Saved data entries:
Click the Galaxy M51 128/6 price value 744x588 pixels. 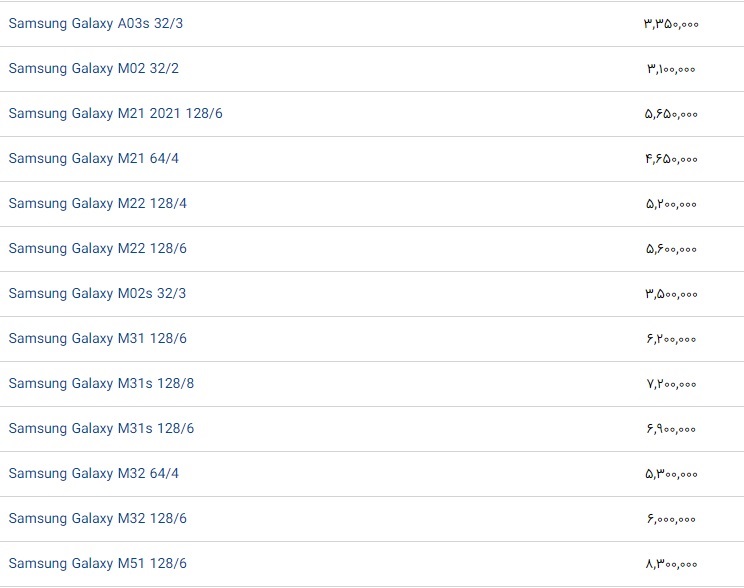point(671,564)
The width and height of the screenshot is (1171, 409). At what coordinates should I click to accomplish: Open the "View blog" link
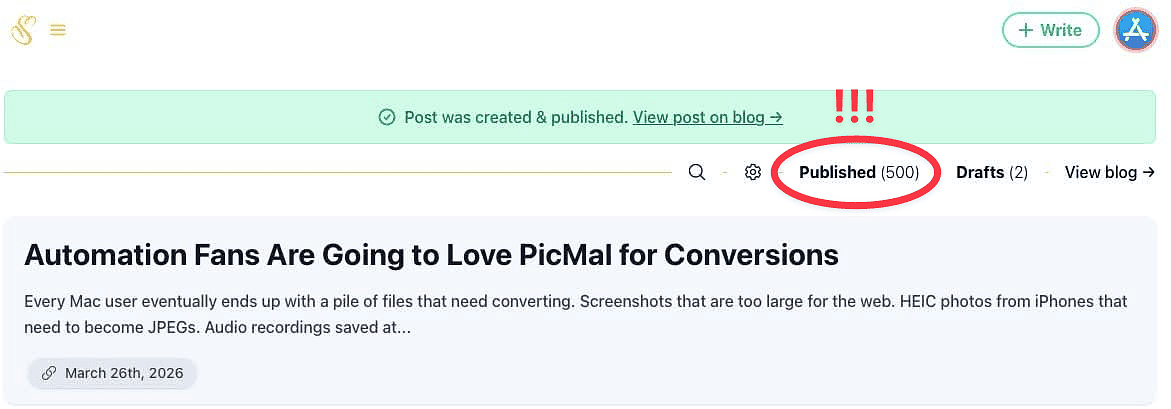tap(1100, 173)
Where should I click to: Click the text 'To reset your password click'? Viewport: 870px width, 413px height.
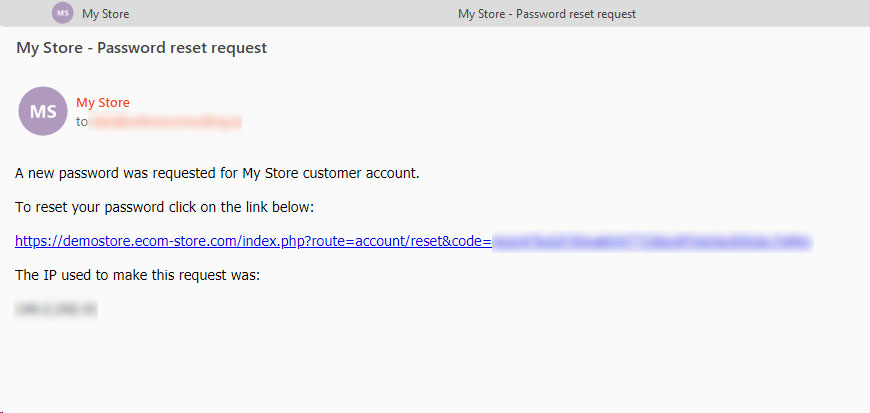click(x=164, y=208)
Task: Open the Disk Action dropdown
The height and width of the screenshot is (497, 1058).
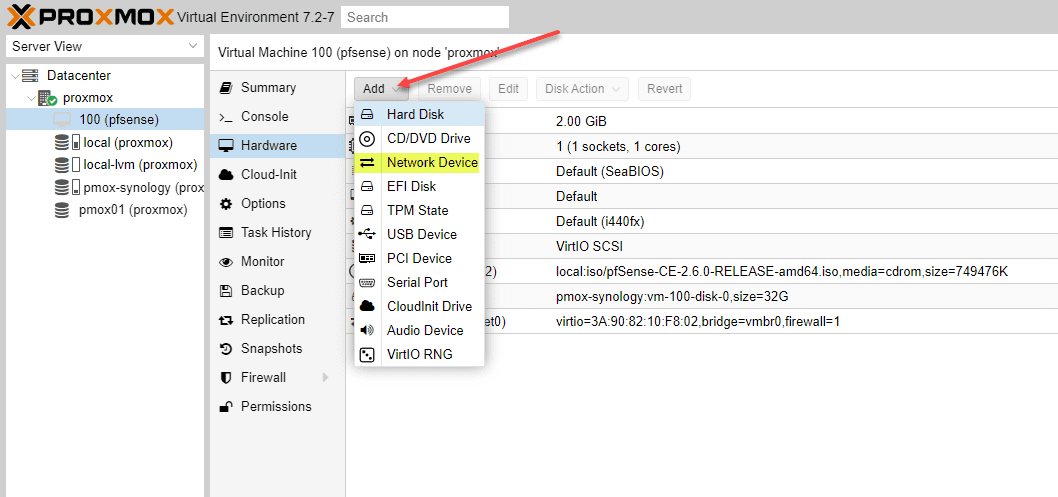Action: tap(582, 89)
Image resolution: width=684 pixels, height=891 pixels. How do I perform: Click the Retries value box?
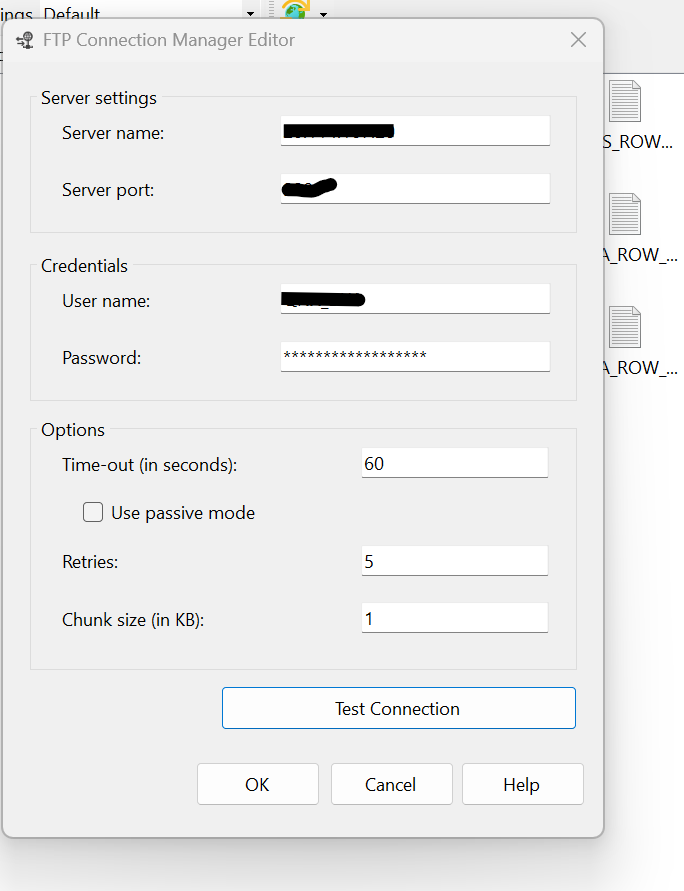[455, 561]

About this task
Extract only the lines from the one that contains "Task: Open the Disk Action dropdown" through the end of the records, inclusive, and omit every picture.

Task result
Task: Open the Disk Action dropdown
The height and width of the screenshot is (497, 1058).
Action: tap(582, 89)
Image resolution: width=684 pixels, height=891 pixels. How do I perform: Click the Retries value box?
[455, 561]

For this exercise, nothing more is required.